Quando spuntai dal campo di granturco Federico smise di lavorare sul suo skateboard e mi salutò come se non me ne fossi mai andato via.
-Ehi, sagoma.
Lui mi salutava così. Gli altri mi chiamavano Ferro oppure Gesuita e il secondo soprannome non è che mi facesse impazzire molto ma lo subivo sapendo che in sorte mi sarebbe potuto toccare molto di peggio. Come era successo ad esempio a Franchino lo zingaro che era un tipo con la passione per la sottrazione indebita o ad orecchie di porco e denti a castoro che era un ragazzino con la faccia sempre triste; io quella tristezza la imputavo al fatto che fosse l’unico lì ad avere un soprannome composito. Non ti puoi nemmeno schernire,non ti puoi rifugiare in un atteggiamento composto quando il tuo soprannome così composto ti inchioda al tuo scherno. Io a mia discolpa posso dire che in faccia così non lo chiamai mai e nemmeno Fede. Questione di sensibilità ma anche dovuta al fatto che non avessimo poi tutta questa voglia o necessità di chiamarlo. Io e Federico ci conoscevamo da sempre, da appena nati, prelevati di peso dal morbido niente dove stavamo e messi lì a due case di distanza; eravamo entrambi biondi e con gli occhi verdi e qualcuno non particolarmente sveglio avrebbe potuto scambiarci pure per fratelli ma lui differiva da me per una grazia maggiore: quella luce particolare- che nella vita ho riscontrato altre poche altre volte e in un numero così esiguo di esseri umani- lo illuminava in pieno mentre a me era toccata solo di tre quarti.
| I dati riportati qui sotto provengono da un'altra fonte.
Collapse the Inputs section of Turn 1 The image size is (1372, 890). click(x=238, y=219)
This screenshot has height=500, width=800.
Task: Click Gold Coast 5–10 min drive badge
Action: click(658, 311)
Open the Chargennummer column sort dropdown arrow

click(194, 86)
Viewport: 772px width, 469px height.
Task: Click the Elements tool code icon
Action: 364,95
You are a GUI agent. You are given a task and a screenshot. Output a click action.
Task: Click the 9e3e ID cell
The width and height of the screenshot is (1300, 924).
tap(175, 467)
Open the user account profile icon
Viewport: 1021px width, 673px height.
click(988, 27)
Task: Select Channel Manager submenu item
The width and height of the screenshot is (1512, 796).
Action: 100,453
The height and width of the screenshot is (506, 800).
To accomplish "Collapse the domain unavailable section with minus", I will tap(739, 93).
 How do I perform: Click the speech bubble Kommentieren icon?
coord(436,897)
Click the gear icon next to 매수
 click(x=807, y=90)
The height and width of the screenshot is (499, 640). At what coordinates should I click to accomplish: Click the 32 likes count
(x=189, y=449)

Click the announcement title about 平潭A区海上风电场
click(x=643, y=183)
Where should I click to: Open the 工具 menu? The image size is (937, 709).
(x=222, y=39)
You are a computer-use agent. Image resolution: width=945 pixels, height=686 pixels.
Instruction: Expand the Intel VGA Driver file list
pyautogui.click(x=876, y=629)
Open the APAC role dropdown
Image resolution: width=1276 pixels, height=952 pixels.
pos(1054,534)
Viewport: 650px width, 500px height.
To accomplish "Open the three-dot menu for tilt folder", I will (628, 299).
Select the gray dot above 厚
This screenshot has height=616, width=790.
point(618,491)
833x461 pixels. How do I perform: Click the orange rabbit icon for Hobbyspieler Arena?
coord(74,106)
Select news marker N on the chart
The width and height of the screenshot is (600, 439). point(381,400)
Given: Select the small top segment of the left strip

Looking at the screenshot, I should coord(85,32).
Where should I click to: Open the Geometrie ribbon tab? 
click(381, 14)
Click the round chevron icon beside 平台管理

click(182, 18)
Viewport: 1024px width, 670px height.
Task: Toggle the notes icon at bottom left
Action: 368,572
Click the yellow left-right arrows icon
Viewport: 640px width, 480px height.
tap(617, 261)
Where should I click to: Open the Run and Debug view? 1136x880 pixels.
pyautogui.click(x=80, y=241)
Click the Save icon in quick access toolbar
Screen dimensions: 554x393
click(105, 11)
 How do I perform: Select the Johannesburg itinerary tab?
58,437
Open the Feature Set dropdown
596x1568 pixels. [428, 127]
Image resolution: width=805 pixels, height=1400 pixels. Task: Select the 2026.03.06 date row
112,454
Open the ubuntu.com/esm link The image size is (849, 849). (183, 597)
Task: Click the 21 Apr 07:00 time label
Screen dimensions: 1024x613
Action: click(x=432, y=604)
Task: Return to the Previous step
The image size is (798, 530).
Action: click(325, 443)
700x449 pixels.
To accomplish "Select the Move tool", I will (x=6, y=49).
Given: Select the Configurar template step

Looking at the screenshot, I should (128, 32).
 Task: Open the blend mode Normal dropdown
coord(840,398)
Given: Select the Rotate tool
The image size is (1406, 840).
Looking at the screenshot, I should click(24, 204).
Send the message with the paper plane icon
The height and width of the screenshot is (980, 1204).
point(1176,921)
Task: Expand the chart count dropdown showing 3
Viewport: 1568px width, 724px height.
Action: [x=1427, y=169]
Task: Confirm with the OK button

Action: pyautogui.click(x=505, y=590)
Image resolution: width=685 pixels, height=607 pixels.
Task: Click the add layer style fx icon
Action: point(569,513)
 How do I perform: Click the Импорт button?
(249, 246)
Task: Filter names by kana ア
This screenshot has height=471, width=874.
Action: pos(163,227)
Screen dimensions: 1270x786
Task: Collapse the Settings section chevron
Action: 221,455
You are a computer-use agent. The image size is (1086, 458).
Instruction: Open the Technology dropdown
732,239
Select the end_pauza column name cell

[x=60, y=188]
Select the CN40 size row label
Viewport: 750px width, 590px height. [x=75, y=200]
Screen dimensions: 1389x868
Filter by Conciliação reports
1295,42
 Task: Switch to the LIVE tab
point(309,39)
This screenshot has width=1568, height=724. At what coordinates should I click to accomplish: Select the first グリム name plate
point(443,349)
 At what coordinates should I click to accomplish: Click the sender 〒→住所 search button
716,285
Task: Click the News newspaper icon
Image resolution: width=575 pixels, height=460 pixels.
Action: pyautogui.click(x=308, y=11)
Ogni tanto però pure lui si rabbuiava: il suo viso assumeva un aspetto pensoso ed inaccessibile per pochi istanti e poi tornava fedele a se stesso dopo essere stato tradito da qualche pensiero.
- Ti piace? – Mi chiese girando verso di me lo skate. Lo aveva dipinto di un bel blu elettrico.
-Bello- risposi calibrando il mio entusiasmo. Era una tecnica che avevo imparato da poco osservando le persone che usavano smodatamente le iperboli: mi sembravano quasi sempre insincere e qualche volta stupide.
-Tieni, è tuo, te lo regalo. questa è la volta buona che impari a salirci sopra e un giorno potremo pure sfidarci.
- No, è troppo. Non lo voglio e poi è tuo…
- Ne ho un altro in garage.
Sparì un secondo e tornò con in mano un altro color legno e con almeno sei strati di copale.
Anche in questo eravamo diversi: lui era più orientato verso l’America che a quel tempo per tutti noi era sinonimo di modernità e di progresso- era stato pure il primo in tutta la strada ad avere un vero frisbee mentre io usavo ancora il coperchio di cartone dei fustini del dixan ; la mia bussola interiore era più orientata verso la Cina per via della passione smodata che nutrivo allora per i film di arti marziali. Li vedevo tutti al cinema Mazzini e sebbene su questo argomento dovrò tornarci ai fini di questa diabolica storia vi devo anticipare perché quel cinema così improbabile quando sparì continuò nei decenni a proiettare il suo fascio di luce nella sala buia del mio inconscio diventando alla fine uno dei miei luoghi dell’anima.